Стук колес и скрип почтовой кареты, мчавшейся по прихваченной морозом ухабистой дороге, разбудил Фейт. Было довольно рано, но из-за непогоды казалось, будто наступила ночь. Плотнее завернувшись в свой ветхий плащ, Фейт пожалела, что не сидит на деревянной скамье, зажатая между теплыми телами, набившимися в тесное пространство допотопного дилижанса, совершавшего очередной рейс в Лондон. Наверняка путники остановятся на ночь в гостинице. Хозяин усадит их перед жарко пылающим очагом, подаст большие кружки с горячим пуншем и дымящиеся миски с наваристым супом. Фейт почти физически ощутила жар пламени и сонно закрыла глаза, чувствуя, как разливается по телу тепло. Завтра она, возможно, доберется до этой гостиницы и попробует наняться на работу…
Звук выстрелов, крики, ржание лошадей и яростные проклятия снова разбудили ее. Полагая, что это очередной кошмар, Фейт напрягла, зрение, вглядываясь в темноту, но крик: «Жизнь или кошелек!» — перекрывший рев ветра, всколыхнул в памяти страшные истории об опасностях, подстерегавших путешественников на большой дороге. Ограбление!

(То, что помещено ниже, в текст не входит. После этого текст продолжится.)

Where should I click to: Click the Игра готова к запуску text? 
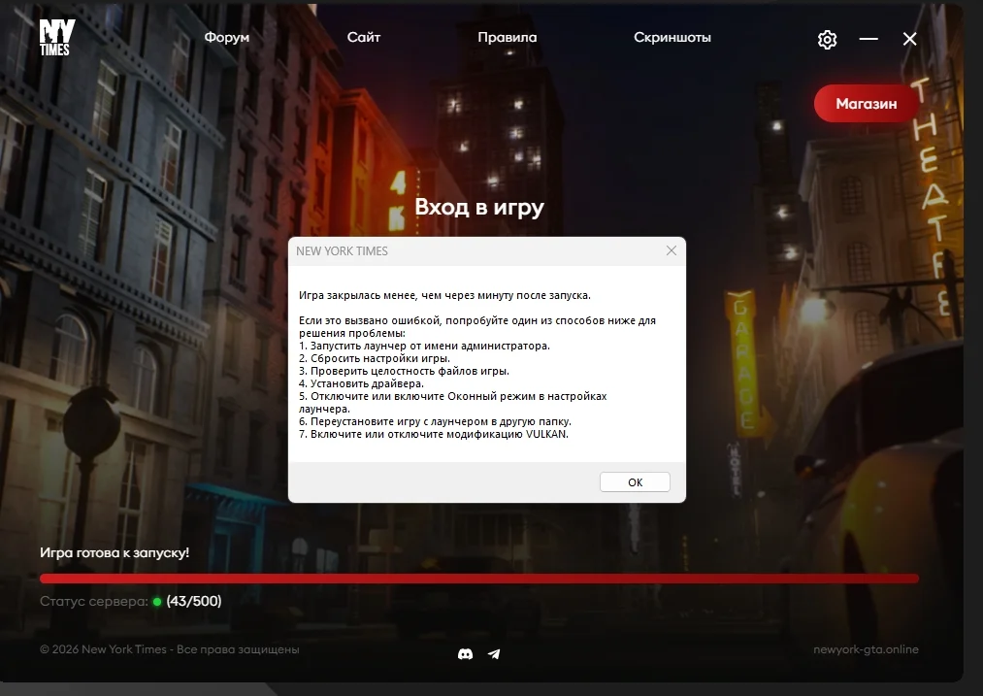click(x=115, y=552)
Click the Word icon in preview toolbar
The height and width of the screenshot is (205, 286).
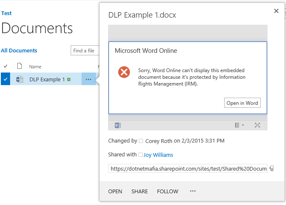coord(118,125)
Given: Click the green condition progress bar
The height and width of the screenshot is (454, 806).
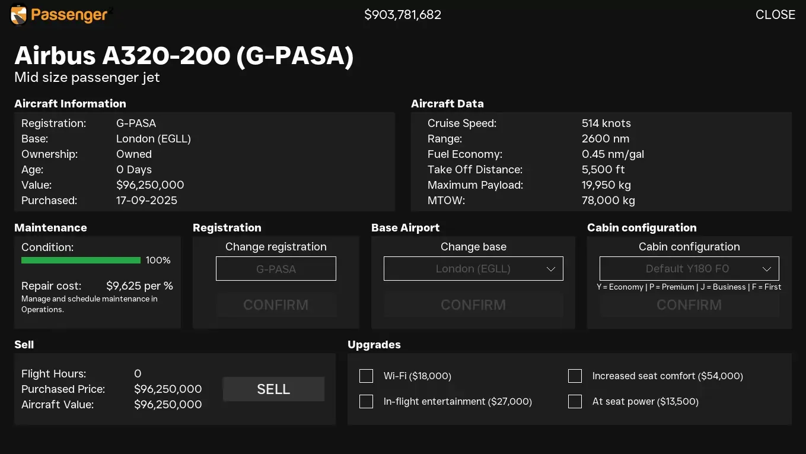Looking at the screenshot, I should click(81, 261).
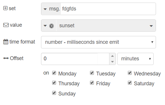Click the plus icon beside set
Viewport: 165px width, 105px height.
(x=5, y=8)
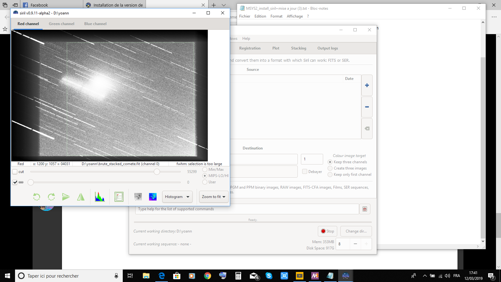Image resolution: width=501 pixels, height=282 pixels.
Task: Expand the Histogram display mode dropdown
Action: click(177, 197)
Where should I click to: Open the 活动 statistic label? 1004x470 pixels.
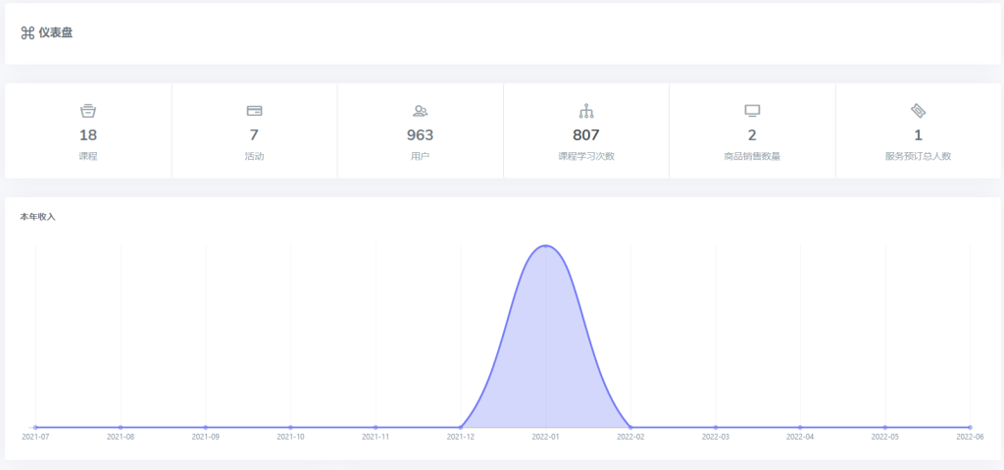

Ветер далеко разносил голоса: жалобные причитания женщин, громкие протесты мужчин, угрозы разбойника. Фейт знала, что в этих лесах скрывается всякий сброд, но чувствовала себя в безопасности, поскольку брать у нее было нечего.
Раздался еще один выстрел, потом женский крик. Фейт, затаила дыхание, вцепившись в складки плаща, и принялась лихорадочно молиться: «Господи, пожалуйста, спаси этих бедняг, защити их от врагов и дай мне дожить до следующего дня».
Топот копыт приблизился, и Фейт запаниковала. Конь перемахнул через стену в нескольких дюймах от того места, где она притаилась.
Он был огромным, такого Фейт еще никогда не видела, и черным как ночь. Всадник в развевающемся плаще пролетел над ее головой, и девушка, замерев от страха, крепко зажмурилась.
Если разбойник обнаружит ее, сразу убьет, как свидетельницу произошедшего. Фейт напрягла слух, пытаясь различить стук копыт, но ничего не услышала. Придется покинуть это укрытие, защищенное от ветра, и двинуться дальше. Темная дорога, кишевшая ворами и убийцами, представлялась менее опасной, чем перспектива быть обнаруженной этим ужасным разбойником. Лучше уж кошмары, чем реальный ужас, который она пережила, когда огромное животное чуть не обрушилось на нее.
Фейт, наконец, отважилась высунуть голову, прищурилась, вглядываясь в пелену дождя, и вскрикнула. Она кричала до тех пор, пока не лишилась сознания. И неудивительно.
Исполинская фигура всадника нависала над ней, черный плащ развевался на ветру, в глазах, сверкавших сквозь прорези маски, была сама смерть. С яростным проклятием он потянулся к жалкой бродяжке, посмевшей оказаться свидетельницей его ночных похождений.